Groupon's shares fall below IPO price (AP)

SAN FRANCISCO ? Groupon Inc.'s stock fell below its initial public offering price for the first time as investors reassess the challenges facing the still-unprofitable online deals company in a shaky economy.

The shares plunged $2.79, or 14 percent, to $17.28 in early afternoon trading Wednesday, below Groupon's IPO price of $20, which was set less than three weeks ago. The rapid fall from Wall Street's graces occurred almost entirely this week. Groupon has shed one-third of its market value since the end of last week to wipe out nearly $6 billion in shareholder wealth.

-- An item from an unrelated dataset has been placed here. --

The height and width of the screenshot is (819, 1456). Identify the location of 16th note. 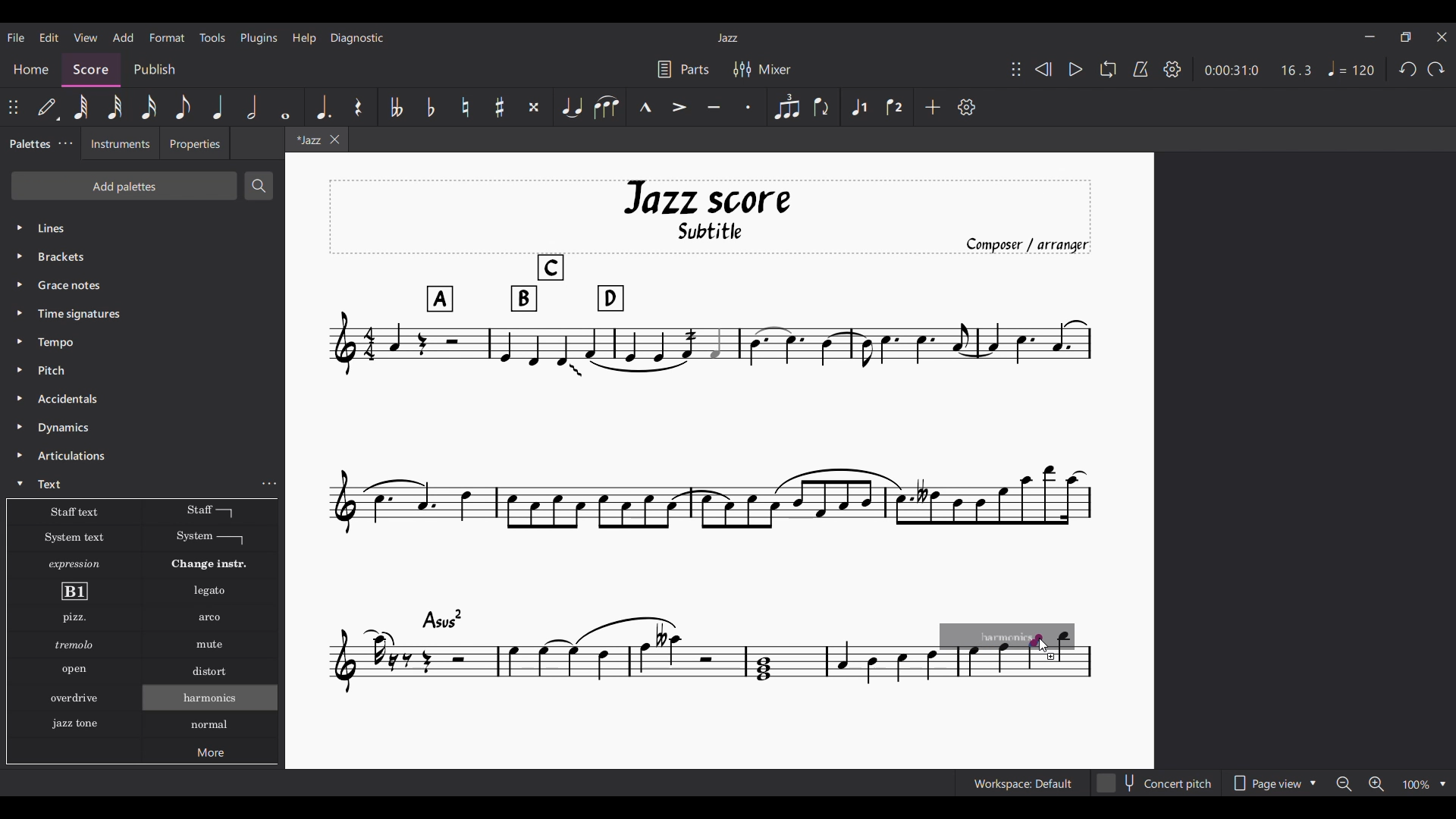
(149, 107).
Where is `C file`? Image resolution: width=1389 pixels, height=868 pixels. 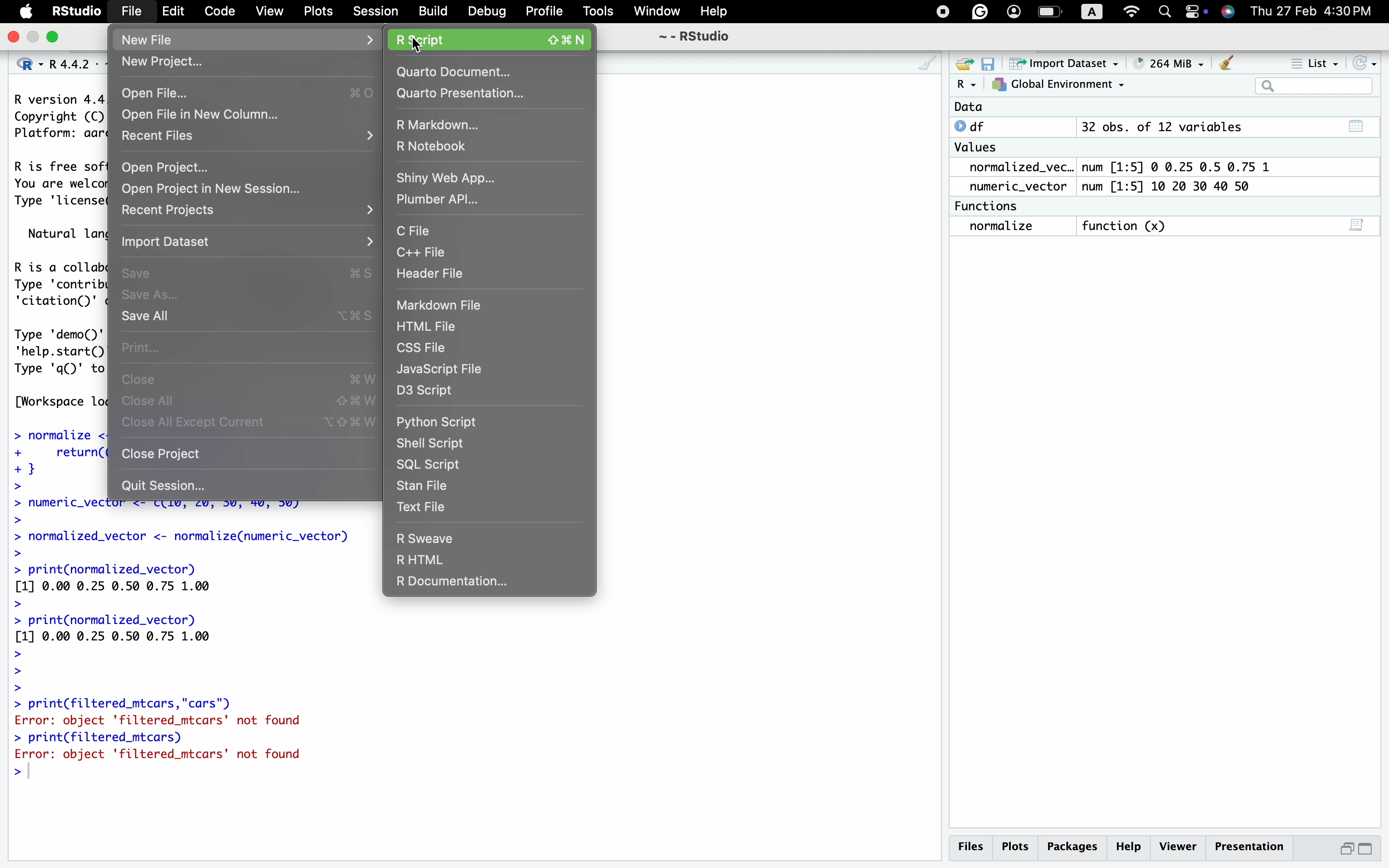
C file is located at coordinates (487, 229).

Congress' inability to reach an agreement on how to reduce the U.S. deficit has raised the specter of automatic cuts and tax increases, which would increase the risk of the economy falling into another recession. That reduces Wall Street's appetite for risky investments such as Groupon, which is facing increasing competition in the rapidly growing niche of online advertising that it pioneered.

The decline also has been deepened by a skeptical class of investors, known as short sellers, who bet that certain stocks are going to slide. They do this by borrowing shares that they immediately sell, hoping they can repay the stock by buying at a cheaper price later.

Groupon gets local merchants to offer steep discounts to large clusters of consumers, a concept that turned it into one of the world's fastest growing companies. Founded in 2008, Groupon is on pace to generate more than $1.5 billion in revenue this year, primarily from the commissions it gets from deals sold. Google Inc., which runs the Internet's largest advertising network, had annual revenue of just $86 million at the same stage of its existence.

Unlike Google, though, Groupon has been amassing huge losses as it tries to expand and ward off threats from hordes of copycats. The competition includes Google and another Internet powerhouse, Amazon.com Inc., which is backing a startup deals company called LivingSocial.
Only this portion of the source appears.